TO BE DONE:
Copy out, unchanged, the lines of the records from the one containing "At what coordinates should I click to accomplish: Open" through the one containing "point(533,266)", both included.

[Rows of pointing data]
• • • • • • •

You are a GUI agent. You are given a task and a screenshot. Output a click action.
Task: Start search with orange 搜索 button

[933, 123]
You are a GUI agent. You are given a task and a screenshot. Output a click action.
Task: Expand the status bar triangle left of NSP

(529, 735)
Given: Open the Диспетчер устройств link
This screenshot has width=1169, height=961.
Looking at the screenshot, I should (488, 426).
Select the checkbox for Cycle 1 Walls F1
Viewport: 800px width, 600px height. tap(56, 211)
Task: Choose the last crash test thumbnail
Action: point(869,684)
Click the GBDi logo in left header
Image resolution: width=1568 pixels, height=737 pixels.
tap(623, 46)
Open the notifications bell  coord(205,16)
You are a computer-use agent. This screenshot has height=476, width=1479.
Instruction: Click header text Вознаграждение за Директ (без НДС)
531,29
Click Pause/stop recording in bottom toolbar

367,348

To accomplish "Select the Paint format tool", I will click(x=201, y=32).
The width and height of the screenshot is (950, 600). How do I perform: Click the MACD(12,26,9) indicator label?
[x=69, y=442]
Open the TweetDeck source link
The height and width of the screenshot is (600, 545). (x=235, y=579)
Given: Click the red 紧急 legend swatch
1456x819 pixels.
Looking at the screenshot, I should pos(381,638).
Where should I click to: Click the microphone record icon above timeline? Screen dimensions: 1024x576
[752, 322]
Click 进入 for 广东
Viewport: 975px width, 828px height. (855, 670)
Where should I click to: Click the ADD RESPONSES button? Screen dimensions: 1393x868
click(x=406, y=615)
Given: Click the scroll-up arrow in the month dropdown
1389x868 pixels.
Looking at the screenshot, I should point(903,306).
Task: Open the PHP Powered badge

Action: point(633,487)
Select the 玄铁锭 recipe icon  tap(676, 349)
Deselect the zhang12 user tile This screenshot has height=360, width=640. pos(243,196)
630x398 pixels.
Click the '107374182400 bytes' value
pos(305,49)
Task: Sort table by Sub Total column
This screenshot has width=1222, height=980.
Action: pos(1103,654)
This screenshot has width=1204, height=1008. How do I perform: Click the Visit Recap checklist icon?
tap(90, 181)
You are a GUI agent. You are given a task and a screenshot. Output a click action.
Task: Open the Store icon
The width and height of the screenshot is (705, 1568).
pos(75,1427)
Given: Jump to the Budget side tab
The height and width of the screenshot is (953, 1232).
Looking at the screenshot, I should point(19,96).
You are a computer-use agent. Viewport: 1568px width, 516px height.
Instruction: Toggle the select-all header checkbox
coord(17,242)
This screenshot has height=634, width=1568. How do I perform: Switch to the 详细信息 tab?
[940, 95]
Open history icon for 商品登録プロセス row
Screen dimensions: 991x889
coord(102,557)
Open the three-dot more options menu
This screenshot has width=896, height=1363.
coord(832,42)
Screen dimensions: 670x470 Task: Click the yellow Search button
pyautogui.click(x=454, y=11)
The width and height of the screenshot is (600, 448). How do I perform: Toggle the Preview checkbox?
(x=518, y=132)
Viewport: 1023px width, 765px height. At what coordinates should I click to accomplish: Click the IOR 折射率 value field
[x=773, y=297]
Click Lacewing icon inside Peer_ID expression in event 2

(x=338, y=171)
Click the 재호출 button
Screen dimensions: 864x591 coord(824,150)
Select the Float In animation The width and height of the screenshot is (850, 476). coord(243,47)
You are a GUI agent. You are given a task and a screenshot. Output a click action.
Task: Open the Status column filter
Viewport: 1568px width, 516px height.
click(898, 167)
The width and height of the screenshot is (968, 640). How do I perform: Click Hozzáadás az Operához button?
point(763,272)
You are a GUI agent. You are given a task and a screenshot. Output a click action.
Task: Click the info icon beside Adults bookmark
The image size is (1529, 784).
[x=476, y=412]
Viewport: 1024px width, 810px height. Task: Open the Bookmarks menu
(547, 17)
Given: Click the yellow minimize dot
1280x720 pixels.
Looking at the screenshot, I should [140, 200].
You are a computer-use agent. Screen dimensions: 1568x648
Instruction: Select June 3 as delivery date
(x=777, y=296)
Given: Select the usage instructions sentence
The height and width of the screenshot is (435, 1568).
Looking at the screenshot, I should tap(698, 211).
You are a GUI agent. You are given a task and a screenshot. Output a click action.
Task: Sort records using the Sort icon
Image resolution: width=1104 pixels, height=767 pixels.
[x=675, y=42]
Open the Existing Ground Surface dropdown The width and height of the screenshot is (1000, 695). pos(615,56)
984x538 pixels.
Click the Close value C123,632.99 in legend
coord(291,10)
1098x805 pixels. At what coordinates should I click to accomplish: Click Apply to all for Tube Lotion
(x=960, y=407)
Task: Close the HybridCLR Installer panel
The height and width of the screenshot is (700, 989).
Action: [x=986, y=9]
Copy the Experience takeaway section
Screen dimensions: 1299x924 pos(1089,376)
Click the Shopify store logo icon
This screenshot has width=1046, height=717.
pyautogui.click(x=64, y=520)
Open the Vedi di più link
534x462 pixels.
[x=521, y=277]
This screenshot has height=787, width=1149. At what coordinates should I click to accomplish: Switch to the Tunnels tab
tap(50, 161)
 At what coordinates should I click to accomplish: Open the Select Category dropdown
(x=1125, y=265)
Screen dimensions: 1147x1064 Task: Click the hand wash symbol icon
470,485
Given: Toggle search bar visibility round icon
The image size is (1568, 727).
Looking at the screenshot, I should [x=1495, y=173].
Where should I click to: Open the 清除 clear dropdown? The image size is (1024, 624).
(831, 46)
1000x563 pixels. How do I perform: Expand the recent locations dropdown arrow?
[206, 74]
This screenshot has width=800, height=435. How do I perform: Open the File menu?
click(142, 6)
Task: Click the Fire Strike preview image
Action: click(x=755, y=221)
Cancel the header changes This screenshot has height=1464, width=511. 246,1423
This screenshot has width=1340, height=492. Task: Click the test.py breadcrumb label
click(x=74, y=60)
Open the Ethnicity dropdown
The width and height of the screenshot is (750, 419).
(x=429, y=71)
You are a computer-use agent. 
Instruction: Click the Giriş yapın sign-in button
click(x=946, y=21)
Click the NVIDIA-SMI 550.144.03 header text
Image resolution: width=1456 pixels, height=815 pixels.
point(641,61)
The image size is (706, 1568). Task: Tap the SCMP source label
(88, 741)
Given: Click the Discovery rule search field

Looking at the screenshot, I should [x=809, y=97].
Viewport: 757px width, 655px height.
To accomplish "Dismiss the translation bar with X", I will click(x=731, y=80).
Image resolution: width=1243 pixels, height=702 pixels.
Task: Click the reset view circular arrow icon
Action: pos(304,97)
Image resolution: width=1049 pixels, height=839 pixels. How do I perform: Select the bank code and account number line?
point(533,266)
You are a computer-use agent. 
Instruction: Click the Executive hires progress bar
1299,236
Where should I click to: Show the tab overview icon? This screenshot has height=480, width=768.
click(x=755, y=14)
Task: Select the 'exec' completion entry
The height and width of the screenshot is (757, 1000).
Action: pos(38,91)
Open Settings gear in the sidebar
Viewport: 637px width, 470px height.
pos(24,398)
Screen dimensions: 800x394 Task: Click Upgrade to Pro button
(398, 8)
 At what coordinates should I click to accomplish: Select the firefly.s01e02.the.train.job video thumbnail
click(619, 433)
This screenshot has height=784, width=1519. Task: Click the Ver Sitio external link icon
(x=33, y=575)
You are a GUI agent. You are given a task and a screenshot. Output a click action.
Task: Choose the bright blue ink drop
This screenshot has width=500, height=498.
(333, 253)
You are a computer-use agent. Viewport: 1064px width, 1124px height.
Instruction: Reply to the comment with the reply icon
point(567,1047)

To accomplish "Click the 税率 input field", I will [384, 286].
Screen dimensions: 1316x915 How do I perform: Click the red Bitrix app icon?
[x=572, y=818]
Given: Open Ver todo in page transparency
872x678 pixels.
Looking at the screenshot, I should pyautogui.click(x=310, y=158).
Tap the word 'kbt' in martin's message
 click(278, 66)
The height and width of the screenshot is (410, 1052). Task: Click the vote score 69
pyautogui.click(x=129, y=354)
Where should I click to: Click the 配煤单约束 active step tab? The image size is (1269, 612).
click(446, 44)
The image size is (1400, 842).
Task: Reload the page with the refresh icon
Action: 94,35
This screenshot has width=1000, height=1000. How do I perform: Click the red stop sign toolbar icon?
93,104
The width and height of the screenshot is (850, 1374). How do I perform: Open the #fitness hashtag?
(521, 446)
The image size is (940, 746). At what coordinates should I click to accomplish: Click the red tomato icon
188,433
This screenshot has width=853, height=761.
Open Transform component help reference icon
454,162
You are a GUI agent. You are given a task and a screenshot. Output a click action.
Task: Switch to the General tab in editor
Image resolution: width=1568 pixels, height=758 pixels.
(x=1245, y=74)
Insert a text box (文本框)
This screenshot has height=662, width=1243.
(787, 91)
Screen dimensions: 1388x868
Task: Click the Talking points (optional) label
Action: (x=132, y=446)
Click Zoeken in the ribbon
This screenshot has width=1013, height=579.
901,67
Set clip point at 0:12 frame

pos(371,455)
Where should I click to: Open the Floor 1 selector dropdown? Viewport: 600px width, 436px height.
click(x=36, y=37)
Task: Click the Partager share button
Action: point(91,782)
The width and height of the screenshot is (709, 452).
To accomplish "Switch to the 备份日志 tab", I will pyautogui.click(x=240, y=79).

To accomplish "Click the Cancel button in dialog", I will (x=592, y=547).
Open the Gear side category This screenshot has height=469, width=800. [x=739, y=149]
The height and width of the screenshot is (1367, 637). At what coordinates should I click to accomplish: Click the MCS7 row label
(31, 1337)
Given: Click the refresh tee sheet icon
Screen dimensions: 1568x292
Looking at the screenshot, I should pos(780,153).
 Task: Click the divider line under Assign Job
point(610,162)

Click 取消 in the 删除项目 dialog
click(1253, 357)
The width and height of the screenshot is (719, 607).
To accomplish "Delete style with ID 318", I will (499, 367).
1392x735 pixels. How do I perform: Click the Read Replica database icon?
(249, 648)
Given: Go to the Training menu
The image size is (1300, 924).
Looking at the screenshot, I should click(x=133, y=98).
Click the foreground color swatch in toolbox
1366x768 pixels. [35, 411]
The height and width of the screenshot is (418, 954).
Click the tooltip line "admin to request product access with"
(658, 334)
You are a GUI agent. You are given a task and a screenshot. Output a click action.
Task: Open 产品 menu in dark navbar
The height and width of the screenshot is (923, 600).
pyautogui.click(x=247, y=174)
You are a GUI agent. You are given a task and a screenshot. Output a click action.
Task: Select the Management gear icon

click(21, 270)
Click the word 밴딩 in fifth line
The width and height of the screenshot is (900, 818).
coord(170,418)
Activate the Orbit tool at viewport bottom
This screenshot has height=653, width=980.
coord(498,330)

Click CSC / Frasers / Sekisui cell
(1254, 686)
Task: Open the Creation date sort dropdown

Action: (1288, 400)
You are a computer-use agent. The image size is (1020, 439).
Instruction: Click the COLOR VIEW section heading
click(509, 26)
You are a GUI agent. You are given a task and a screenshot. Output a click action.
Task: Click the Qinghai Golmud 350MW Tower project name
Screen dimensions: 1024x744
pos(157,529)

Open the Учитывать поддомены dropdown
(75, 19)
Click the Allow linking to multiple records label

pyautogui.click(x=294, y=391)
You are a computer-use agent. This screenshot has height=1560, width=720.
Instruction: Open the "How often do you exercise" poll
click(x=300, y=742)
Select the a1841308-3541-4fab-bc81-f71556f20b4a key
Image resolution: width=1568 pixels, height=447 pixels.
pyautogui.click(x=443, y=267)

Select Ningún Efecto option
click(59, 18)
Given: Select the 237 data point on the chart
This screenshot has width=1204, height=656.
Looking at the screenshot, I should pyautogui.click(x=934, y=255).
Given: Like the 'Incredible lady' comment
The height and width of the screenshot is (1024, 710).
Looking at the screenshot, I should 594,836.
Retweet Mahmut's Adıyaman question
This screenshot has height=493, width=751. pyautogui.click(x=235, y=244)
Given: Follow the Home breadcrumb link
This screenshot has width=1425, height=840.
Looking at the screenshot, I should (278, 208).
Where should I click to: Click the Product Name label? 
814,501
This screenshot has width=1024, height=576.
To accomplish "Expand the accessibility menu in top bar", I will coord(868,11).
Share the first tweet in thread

• • • • • • •

RESULT OF THIS EXERCISE:
 At what coordinates should I click to accomplish: Open the Select Category dropdown
(x=1125, y=265)
Screen dimensions: 1147x1064 Task: Click the hand wash symbol icon
470,485
Given: Toggle search bar visibility round icon
The image size is (1568, 727).
Looking at the screenshot, I should [x=1495, y=173].
Where should I click to: Open the 清除 clear dropdown? The image size is (1024, 624).
(831, 46)
1000x563 pixels. How do I perform: Expand the recent locations dropdown arrow?
[206, 74]
This screenshot has width=800, height=435. How do I perform: Open the File menu?
click(142, 6)
Task: Click the Fire Strike preview image
Action: click(x=755, y=221)
Cancel the header changes This screenshot has height=1464, width=511. 246,1423
This screenshot has width=1340, height=492. Task: Click the test.py breadcrumb label
click(x=74, y=60)
Open the Ethnicity dropdown
The width and height of the screenshot is (750, 419).
(x=429, y=71)
You are a computer-use agent. 
Instruction: Click the Giriş yapın sign-in button
click(x=946, y=21)
Click the NVIDIA-SMI 550.144.03 header text
Image resolution: width=1456 pixels, height=815 pixels.
point(641,61)
The image size is (706, 1568). Task: Tap the SCMP source label
(88, 741)
Given: Click the Discovery rule search field

Looking at the screenshot, I should [x=809, y=97].
Viewport: 757px width, 655px height.
To accomplish "Dismiss the translation bar with X", I will click(x=731, y=80).
Image resolution: width=1243 pixels, height=702 pixels.
Task: Click the reset view circular arrow icon
Action: pos(304,97)
Image resolution: width=1049 pixels, height=839 pixels. How do I perform: Select the bank code and account number line?
point(533,266)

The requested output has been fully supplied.